The Islamic State, the most feared terrorist gang in the world, was steadily losing status in recent months, until it took responsibility for the Sri Lanka mass bombings. Before that, it was defeated on the battlefield many times and gave back large patches of conquered territory -- by one measure, it's been forced to abandon acreage roughly the size of Britain. Its biggest battles are now internal, arising in its own ranks, especially in criticisms of its leader, Abu Bakr al-Baghdadi.

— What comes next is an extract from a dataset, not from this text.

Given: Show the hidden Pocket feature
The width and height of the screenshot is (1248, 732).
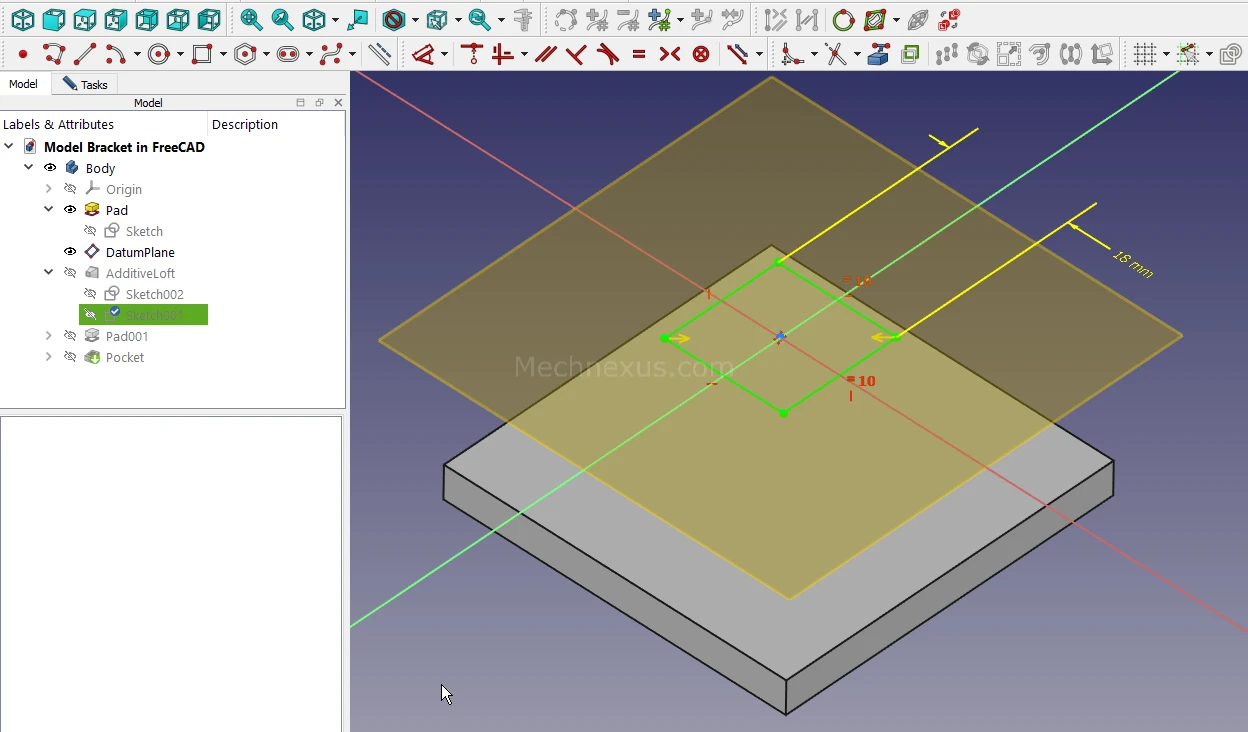Looking at the screenshot, I should (70, 357).
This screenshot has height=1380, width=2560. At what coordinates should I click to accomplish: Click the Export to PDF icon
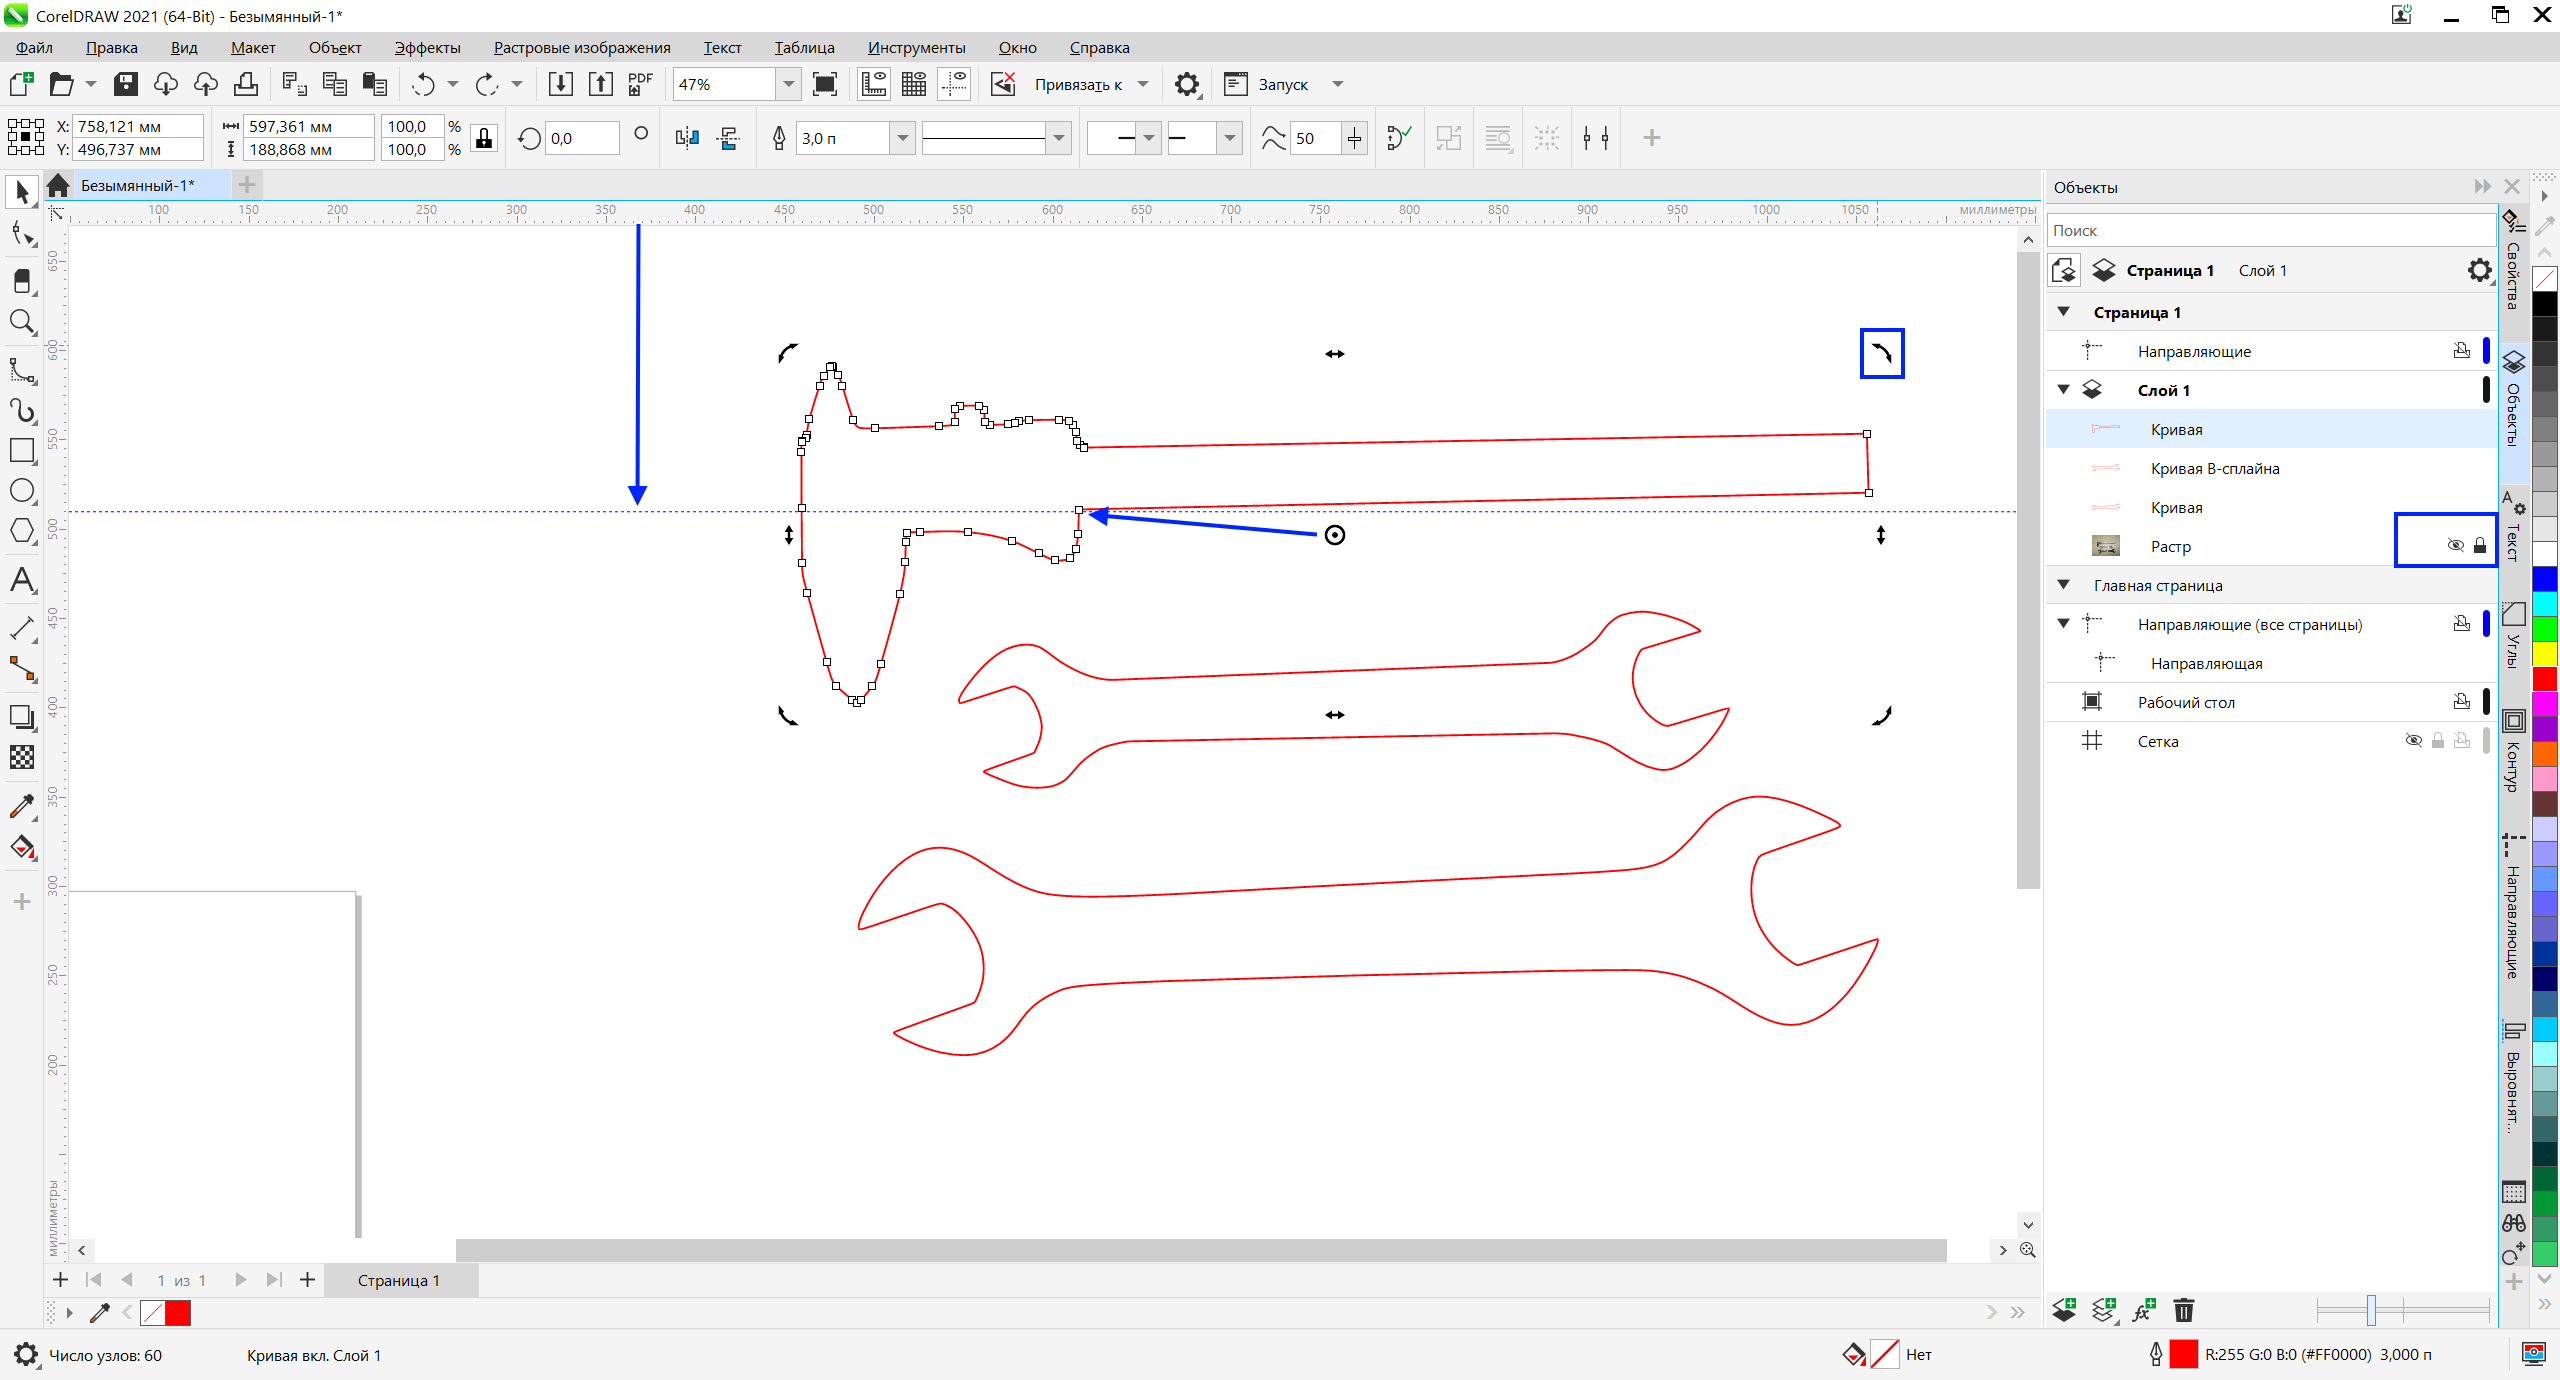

Al-Baghdadi is the caliph, chosen in 2014, and in theory totally in charge. He still stirs interest in the U.S. State department, which offers US$25 million for information leading to his capture. But within ISIL he's not universally popular. MEMRI (Middle East Media Research Institute) has assembled a 7,000-word collection of comments on the leadership of ISIL, which treat al-Baghdadi harshly.
At the heart of the ideological dispute, MEMRI says, is the issue of takfir. Takfir means excommunication, when one Muslim declares another a non-believer; the word derives from kafir (unbeliever). People may be classified as ultra takfiris, those Muslims who habitually call others unbelievers. There's a derivative belief that someone not proclaiming takfir about a person who deserves it must be an infidel. Takfir is the crushing blow that underlings sometimes deliver to their chieftains.
Al-Baghdadi's strength has rested in the power of his oratory. Last summer, as ISIL was losing battles and surrendering territory, he sent a message to all of his agents, real and imagined -- "Supporters of the caliphate everywhere, we bring you glad tidings that the State is well, since it wishes for what Allah has to offer, which is good and everlasting. Beware, oh lions of communications and knights of media, beware not to glean your information from any source besides the State's central media. The battle is in your arena." Perhaps to make ISIL again as relevant as it seemed two years ago, its official news agency, Amaq, when claiming the Sri Lanka bombings, bragged that "1,000 Crusaders" were killed or wounded.
MEMRI advises us that two factions duel over issues in ISIL. One is "scholars' camp," composed of former officials in the now-defunct ISIL religious bureaucracy. The other consists of "extremists" or ultra takfiris. The dispute brought to the surface criticism of injustice in the ISIL leadership. Until recently dissenters refrained from criticizing al-Baghdadi. They declared their loyalty to ISIL and ascribed the organization's faults to those al-Baghdadi appointed to carry out orders, including the delegated Committee, the executive body.
Members of the ISIL Media Department are enemies of the scholars' camp. The scholars oppose the media apparatus, seeing it as a bastion of extremism. Until al-Baghdadi proclaimed his directive, they were able to cling to the belief that he was neutral or somehow above the dispute. But hearing al-Baghdadi give unequivocal support to the Media Department made it clear that he was siding with the extremists.
A soldier who uses the name Yaktum Imanahu sent a message deploring al-Baghdadi and his deputies, whom he calls "henchmen." "Fear Allah, oh caliph, and be aware of that which your entourage has corrupted. Fear Allah ... As for the soldiers: they have been disturbed, terrified and impoverished by the people who work for you. ... The soldiers, instead of praying for their rulers, have begun to curse them due to their mistreatment. By Allah, we will be your rivals on the day of resurrection and we will argue against you in front of Allah, since you betrayed your trust."
Those of us who hope to see ISIL crumble and die can find only a modest optimism in the MEMRI summary. As one expert on terrorism put it, ISIL "still has its brand and an ability to inspire." Scores of its leaders have died in battle but many volunteers are waiting, ready to be exploited or to be credited with Sri Lanka, truly or falsely.